DOCUMENT SEGMENT:
Allow your cat several weeks to adapt. During this period, the cat or kitten should be carefully confined indoors. He needs to get used to you as the provider of love, shelter and food. Be sure that all windows and doors are kept closed and that all screens are secure. A scared cat can easily get out of a high open window.

It’s not uncommon for cats to display behavior problems during the first days in a new home, but these usually disappear over time. New cats and kittens often bolt under furniture. Some may spend hours or even days hiding. Sit and talk quietly to the cat. If you must take the cat out of his hiding place, carry him gently to a quiet protected area where he will feel secure. Be sure food, water and litter box are nearby.

The first day

Introduce your cat to his new home gradually, restricting him to one room at first.

Isolate other animals from your new cat during this time. Supervise children, advising them to always be gentle with the cat. Have the litter box ready when you remove the cat from the carrier. Show him the location of the litter box. Offer a bowl of water but do not provide food for an hour. Your cat may be bewildered, fearful or curious. Do not overwhelm him with attention or demands.

Stored records:

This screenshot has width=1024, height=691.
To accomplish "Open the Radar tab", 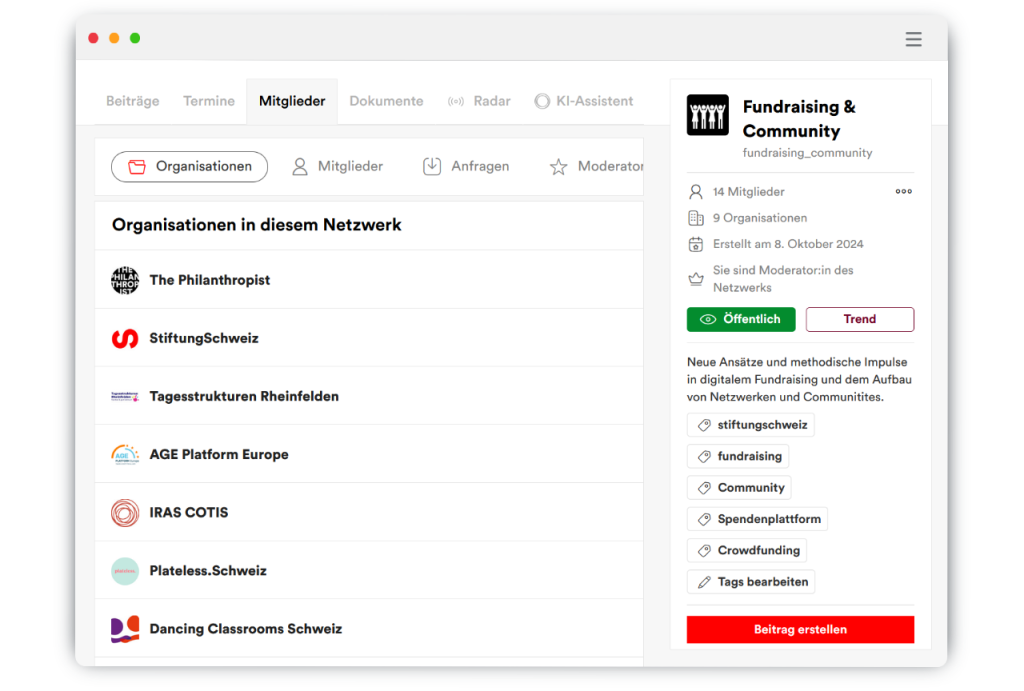I will (479, 101).
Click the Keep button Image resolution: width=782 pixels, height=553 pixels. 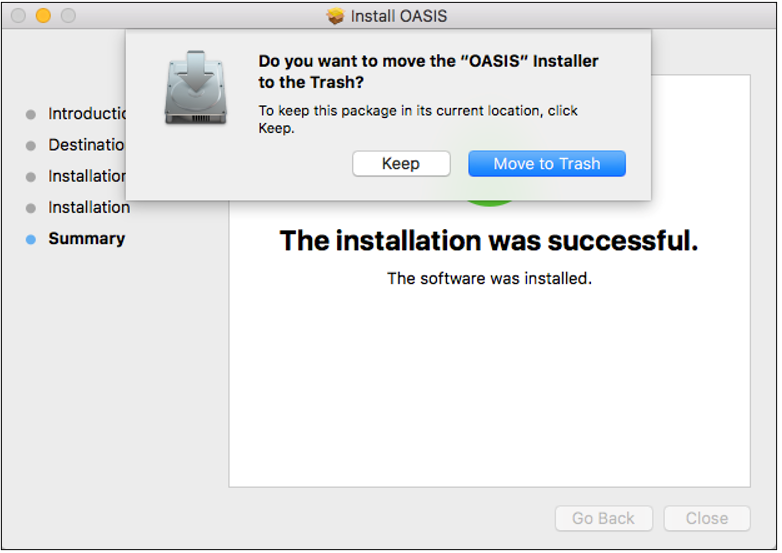click(401, 164)
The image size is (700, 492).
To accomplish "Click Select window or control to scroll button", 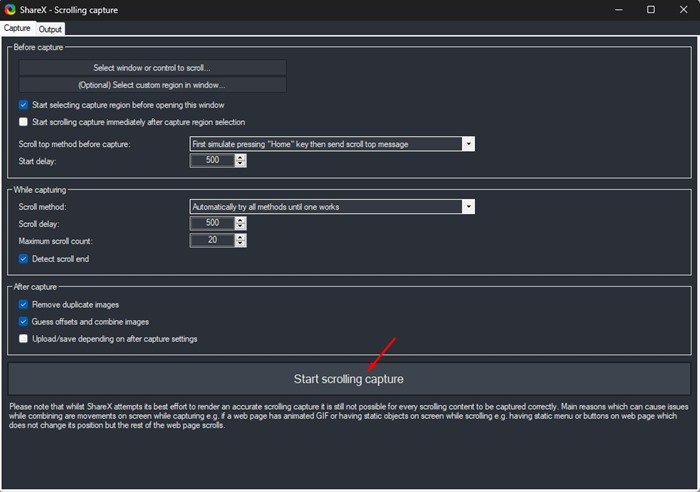I will coord(152,68).
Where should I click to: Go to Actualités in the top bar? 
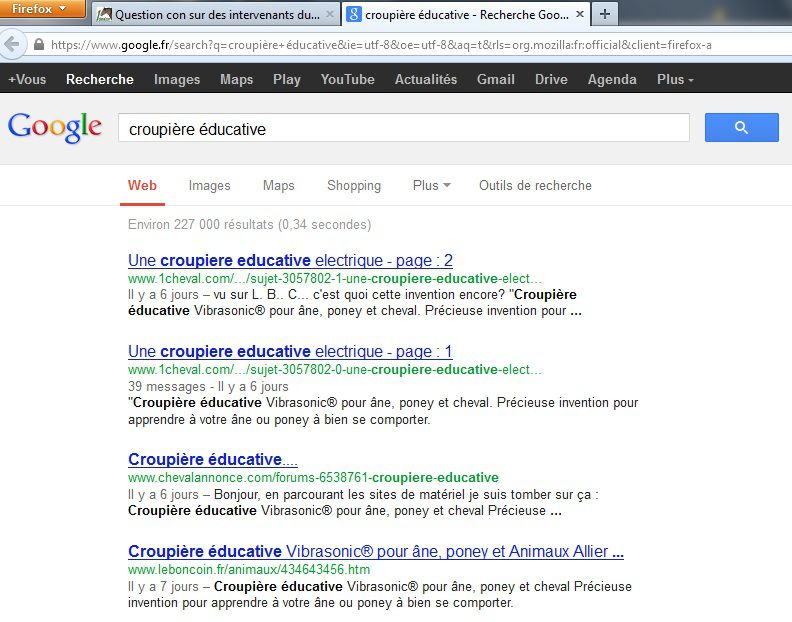(425, 79)
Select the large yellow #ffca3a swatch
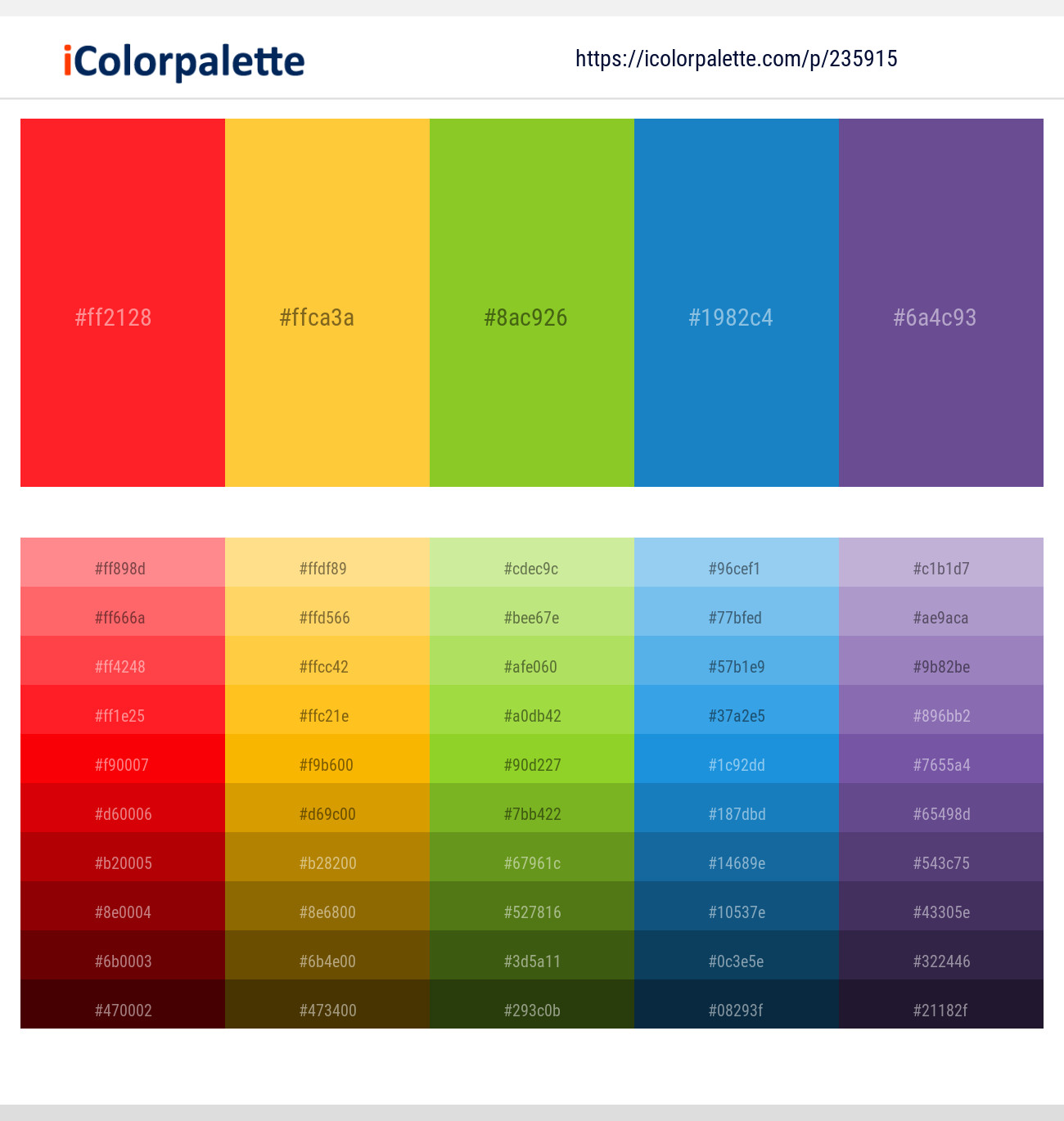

TASK 1: In the text on settling a new cat into a home, how long should food be withheld after the cat arrives on the first day?
TASK 2: Write the next part of the text on settling a new cat into a home, starting after its final sentence.
The stored records are not needed for this work.

ANSWER SPACE 1: For an hour.

ANSWER SPACE 2:
Try to spend several hours with your new cat as he becomes accustomed to your home. Your sensitive handling of the initial transition can ease the trauma and set the stage for a happy settling-in.

Sleeping arrangements

Most cats choose several favorite sleeping spots where they can be comfortable, warm, and free from drafts. Providing a bed for your cat may discourage him from sleeping on furniture. Cats especially love bowl shaped beds such as hanging mats which are used on furniture legs, cat cocoons. Also a cozy box or basket lined with soft, washable bedding and placed in a quiet corner makes a suitable cat bed.

Some cats enjoy continually picking new (and sometimes surprising) sleeping spots. If you allow your cat to sleep on furniture, a washable cover can be placed over favorite spots. A cat’s sleeping spot should be respected as his own. Don’t allow children to disturb your cat when he is resting. Cats need solitude and quiet time.

Introduction to other animals

The ability of animals to get along together in the same household depends on their individual personalities. There will always be one who dominates. A new cat will often upset the existing pecking order or the old cat or dog may feel it necessary to establish dominance immediately. Wise handling of the “getting acquainted” period is an important factor in the successful introduction of a new cat. The first week or two may be hectic, frustrating and time consuming. Be patient. The adjustment will take time.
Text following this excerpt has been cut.